## What this exercise asks
A: Check three statements against the pumpkin seed recipe page and answer yes or no for each, quoting the deciding words of the page: (i) the caramel corn recipe yields five quarts; (ii) the caramel corn uses salted butter; (iii) the oil for the popcorn goes in a 4 quart pot.
B: Please reproduce, unchanged, the stretch of the rows from the line containing "This screenshot has height=578, width=1024." through the line containing "coord(333,302)".

## Page text
"""

Halloween doesn’t seem like a big cooking holiday until it’s the evening of October 30 and you have no idea what to do with all those leftover pumpkin seeds. We got a couple of local chefs to share more elaborate recipes than the normal toast-and-salt job. In addition, some of our contributing pastry chefs have shared their recipes for homemade sweets.
Jennifer Spiegel, Fork and Spoon Productions:
Pumpkin Seed Caramel Corn (Yield: Five quarts)
For the popcorn:
1 ¼ cups un-popped yellow corn
¼ cup vegetable oil
For the caramel corn:
2 ½ quarts popped yellow popcorn
6 Tablespoons unsalted butter
1 cup packed light brown sugar
¼ cup light corn syrup
2 Tablespoons hot water
1 teaspoon kosher salt
½ teaspoon baking soda
1 Tablespoon vanilla
½ cup lightly salted toasted pumpkin seeds
1. Place the oil in a 6 quart pot. Add 2 kernels of corn and cover pot with lid.
2. When the 2 kernels have popped, the oil will be hot enough to add the rest of the kernels. Add the kernels, cover pot and shake over high flame to avoid scorching on the bottom of the pan.

"""

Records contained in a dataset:
"""

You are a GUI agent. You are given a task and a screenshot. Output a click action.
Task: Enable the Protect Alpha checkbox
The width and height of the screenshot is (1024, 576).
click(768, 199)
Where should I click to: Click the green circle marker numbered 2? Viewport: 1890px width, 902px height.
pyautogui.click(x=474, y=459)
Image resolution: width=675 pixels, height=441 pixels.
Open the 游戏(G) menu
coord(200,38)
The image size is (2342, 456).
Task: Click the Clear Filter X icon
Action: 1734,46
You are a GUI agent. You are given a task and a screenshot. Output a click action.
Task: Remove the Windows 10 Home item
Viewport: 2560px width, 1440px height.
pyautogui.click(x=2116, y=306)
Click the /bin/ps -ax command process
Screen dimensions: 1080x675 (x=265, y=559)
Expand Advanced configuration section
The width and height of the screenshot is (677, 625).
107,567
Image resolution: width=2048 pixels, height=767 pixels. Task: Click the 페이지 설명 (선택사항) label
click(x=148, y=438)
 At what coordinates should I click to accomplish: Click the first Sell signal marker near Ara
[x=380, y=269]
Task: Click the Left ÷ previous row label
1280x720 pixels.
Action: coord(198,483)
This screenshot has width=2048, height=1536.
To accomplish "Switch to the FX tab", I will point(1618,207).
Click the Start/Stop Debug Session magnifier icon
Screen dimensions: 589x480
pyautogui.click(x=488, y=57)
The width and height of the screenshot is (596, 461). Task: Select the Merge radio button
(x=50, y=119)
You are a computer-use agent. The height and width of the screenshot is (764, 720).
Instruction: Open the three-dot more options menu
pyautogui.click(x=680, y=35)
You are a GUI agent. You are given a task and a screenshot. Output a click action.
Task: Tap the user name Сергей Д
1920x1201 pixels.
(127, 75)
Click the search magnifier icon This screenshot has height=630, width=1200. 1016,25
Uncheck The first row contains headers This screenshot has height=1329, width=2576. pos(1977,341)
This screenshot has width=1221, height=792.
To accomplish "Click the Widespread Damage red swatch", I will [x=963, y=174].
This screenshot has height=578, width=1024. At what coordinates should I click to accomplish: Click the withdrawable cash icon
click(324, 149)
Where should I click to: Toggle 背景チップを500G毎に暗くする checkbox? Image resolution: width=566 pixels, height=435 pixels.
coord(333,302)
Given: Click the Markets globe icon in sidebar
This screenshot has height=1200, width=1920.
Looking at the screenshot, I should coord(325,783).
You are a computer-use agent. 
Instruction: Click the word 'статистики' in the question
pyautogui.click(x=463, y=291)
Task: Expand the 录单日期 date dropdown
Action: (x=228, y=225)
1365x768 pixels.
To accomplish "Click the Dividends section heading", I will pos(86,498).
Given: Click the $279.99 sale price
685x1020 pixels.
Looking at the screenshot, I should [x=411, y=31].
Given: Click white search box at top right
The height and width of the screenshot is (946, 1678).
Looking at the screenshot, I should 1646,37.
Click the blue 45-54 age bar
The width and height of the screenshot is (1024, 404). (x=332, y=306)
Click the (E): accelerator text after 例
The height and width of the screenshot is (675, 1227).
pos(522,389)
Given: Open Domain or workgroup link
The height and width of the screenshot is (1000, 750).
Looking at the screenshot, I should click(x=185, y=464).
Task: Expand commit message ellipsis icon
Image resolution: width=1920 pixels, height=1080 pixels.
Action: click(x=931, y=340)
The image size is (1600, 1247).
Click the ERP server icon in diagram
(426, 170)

"""

## Problem solutions
A:
(i) Yes: "Pumpkin Seed Caramel Corn (Yield: Five quarts)"
(ii) No: "6 Tablespoons unsalted butter"
(iii) No: "Place the oil in a 6 quart pot."

B:
This screenshot has height=578, width=1024. At what coordinates should I click to accomplish: Click the withdrawable cash icon
click(324, 149)
Where should I click to: Toggle 背景チップを500G毎に暗くする checkbox? Image resolution: width=566 pixels, height=435 pixels.
coord(333,302)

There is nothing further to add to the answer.